**Exercise input**:
BEGIN

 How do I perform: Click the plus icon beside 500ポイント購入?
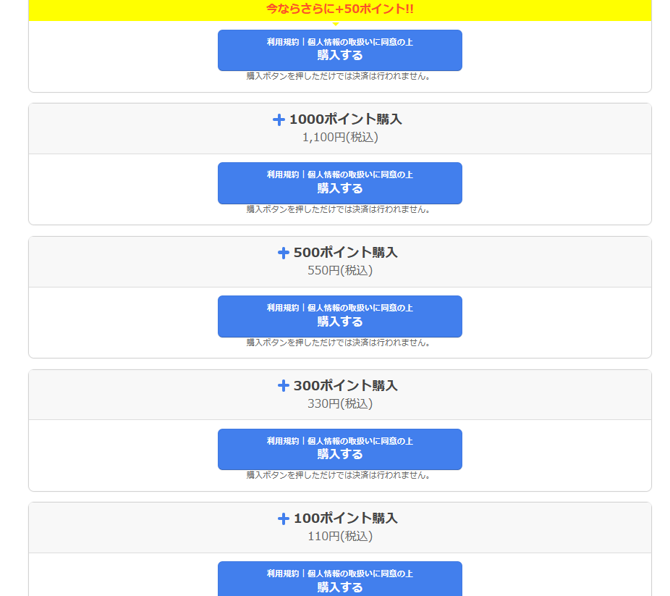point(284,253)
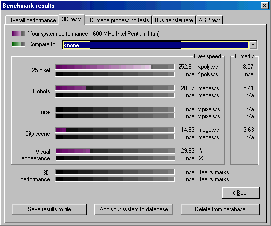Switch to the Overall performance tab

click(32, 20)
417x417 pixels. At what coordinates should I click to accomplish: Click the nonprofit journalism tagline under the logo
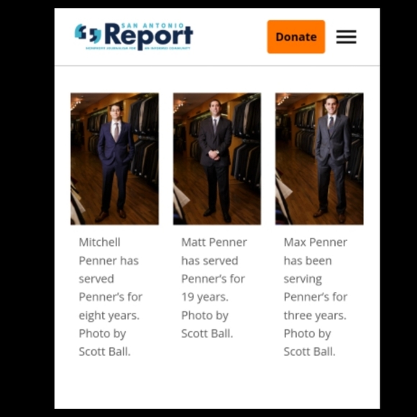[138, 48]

END

**Exercise brief**:
Give an exact copy of the entries, excluding all pictures.

**Expected answer**:
 How do I perform: Click the plus icon beside 500ポイント購入?
point(284,253)
Switch to the Overall performance tab

click(32, 20)
417x417 pixels. At what coordinates should I click to accomplish: Click the nonprofit journalism tagline under the logo
[138, 48]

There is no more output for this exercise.